Selected passage:
I recently prototyped a device to read cards (physical cards with printing on them) for a project. I used five SparkFun Digital Line Sensor Breakout Boards attached to a 3D printed mount and wired up to an Arduino.

Card and Sensors

The cards have five blocks at the bottom, which are either black or white, representing 1 or 0. Using ones and zeroes allows us to create a binary encoding scheme, so with five positions we use 1, 2, 4, 8, 16 for the values and can represent any number from 1 to 31.

Sensor Mount

I started by grabbing the image of the sensors from the SparkFun product page and dropping them into Inkscape (sized appropriately) so I could design the barcode part of the card, and so I could design the mount for the sensors.

Sensor Mount

Once I had a 2D design in Inkscape I exported it as a DXF file and used the linear_extrude command in OpenSCAD to create a 3mm tall plate, and then added another plate. It wasn’t perfect, but it was fast. I started the 3D printer while I got to work soldering…

Sensors

Sensors

Sensors all soldered up, mounted to the plate with 3mm screws, and wired to an Arduino via a breadboard. All of this is still prototyping stage. It doesn’t look pretty, but it worked and it was enough to test things out and do a demo.

Provided information:
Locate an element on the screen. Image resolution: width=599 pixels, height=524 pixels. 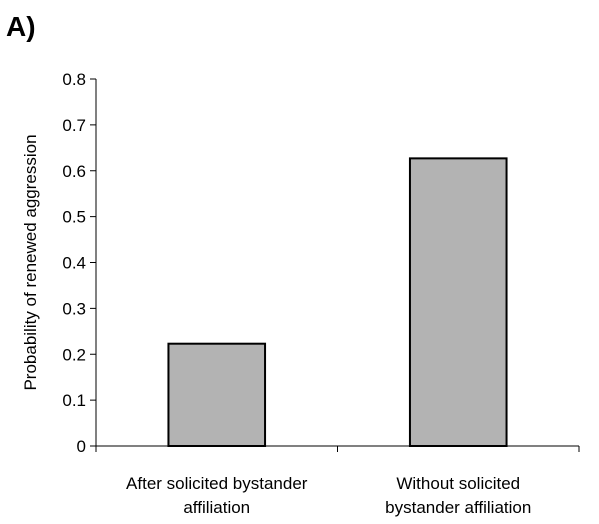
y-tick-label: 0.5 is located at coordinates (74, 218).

...

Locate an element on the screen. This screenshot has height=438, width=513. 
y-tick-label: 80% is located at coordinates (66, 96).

Exercise:
Please list every value the card reader write-up assigns to the five block positions on a card. The records have no connection to the card reader write-up.

Written response:
1, 2, 4, 8, 16